Five line in the H atom spectrum have wavelength in A

Use the Rydberg formula for this.
1/wavelength in meters = R(1/(nf)^2 - 1/(ni)^2 where R = 1.0974E7, nf is the final orbit and ni is the beginning orbit. You can look up R on the net for more places if you wish but if you use a calculator the value I show is good enough. First you want to identify the three lines where nf is 2. That's the Balmer series. Here is how you do one of them.
1/w = R(1/(nf)^2 - 1/(n2i)^2
1/w = 1.0974E7 (1/4 - 1/x^2). x can be 3, 4, 5, 6, etc.
Plug in 3 and solve for w. Check to see if that's one of the lines listed. Remember w will be in meters so you want to convert that to Angstroms when you compare with numbers from the problem.
1/w = 1.0974E7(1/4 - 1/9)
1/w = 1.0974E7(0.25 - 0.1111) = 1.0974E7(0.1389)

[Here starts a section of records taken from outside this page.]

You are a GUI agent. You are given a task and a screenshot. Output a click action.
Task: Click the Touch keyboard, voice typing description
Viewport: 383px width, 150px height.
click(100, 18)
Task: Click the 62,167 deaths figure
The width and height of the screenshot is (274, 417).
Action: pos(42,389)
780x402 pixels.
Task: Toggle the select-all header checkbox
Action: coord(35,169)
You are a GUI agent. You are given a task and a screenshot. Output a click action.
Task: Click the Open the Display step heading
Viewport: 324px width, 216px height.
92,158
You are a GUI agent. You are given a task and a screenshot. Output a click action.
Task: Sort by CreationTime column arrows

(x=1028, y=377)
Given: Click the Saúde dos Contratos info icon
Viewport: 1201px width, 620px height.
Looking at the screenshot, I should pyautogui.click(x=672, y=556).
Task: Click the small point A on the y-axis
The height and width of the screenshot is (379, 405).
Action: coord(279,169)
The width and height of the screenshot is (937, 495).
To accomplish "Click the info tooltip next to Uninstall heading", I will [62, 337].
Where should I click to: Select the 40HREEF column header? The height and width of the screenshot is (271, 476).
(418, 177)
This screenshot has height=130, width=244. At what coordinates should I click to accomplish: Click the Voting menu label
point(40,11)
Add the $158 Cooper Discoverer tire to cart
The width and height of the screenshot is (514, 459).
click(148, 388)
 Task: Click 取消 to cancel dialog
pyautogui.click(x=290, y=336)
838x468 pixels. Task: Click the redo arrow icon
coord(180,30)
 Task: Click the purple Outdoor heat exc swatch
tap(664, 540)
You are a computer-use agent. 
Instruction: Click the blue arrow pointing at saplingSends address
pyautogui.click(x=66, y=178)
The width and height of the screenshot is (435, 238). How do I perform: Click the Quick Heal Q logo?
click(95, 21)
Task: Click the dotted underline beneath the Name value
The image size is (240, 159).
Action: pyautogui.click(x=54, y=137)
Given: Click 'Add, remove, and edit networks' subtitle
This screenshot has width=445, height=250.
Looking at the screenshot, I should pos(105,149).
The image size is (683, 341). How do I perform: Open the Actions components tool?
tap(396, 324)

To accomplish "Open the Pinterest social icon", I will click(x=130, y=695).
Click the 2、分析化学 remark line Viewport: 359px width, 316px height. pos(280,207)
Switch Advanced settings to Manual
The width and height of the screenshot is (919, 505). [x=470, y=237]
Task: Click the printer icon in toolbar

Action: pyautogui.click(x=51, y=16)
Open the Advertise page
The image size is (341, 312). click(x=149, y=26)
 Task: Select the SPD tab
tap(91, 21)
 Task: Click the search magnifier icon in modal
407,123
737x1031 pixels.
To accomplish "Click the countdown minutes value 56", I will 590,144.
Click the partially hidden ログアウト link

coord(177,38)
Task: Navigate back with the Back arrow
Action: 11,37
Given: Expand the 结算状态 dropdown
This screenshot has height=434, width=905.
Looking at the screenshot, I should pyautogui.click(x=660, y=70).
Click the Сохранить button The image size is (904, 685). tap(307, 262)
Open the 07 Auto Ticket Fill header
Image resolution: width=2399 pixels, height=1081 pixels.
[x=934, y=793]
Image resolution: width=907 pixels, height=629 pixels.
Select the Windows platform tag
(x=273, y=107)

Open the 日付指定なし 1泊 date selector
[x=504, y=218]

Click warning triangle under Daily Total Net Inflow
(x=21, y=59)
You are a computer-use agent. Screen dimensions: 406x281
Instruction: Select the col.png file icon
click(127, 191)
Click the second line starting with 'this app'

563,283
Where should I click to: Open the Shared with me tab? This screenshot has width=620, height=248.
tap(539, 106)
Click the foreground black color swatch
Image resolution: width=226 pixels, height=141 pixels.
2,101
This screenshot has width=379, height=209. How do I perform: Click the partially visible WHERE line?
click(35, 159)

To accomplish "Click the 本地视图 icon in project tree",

1/w = 1.524E6 and w = 6.561E-7 m = 6561 A and that matches the 6562.8 A shown. Remember you didn't use R for its exact value. Do that for ni = 4 and 5 and 6 or however many you need to identify the three lines from nf = 2. Having done that you want to find ni for the other lines. You do that using the same formula. Plug in w (remember to convert to meters) and solve for (ni)2 then for ni. Note: When you start this you don't know EITHER nf or ni but you can guess what to use at the start. You already know that you can't use 2 since you've done that for the Balmer series and those three lines you identified initally. So try 1 for nf = 1, then 2 3, 4, 5 etc for ni. That will identify one of the lines. The others one, now that you tried 1 and 2 for nf, would seem logical to try 3 for nf etc. I know this is long. It's a terribly long problem. Post your work if you get stuck.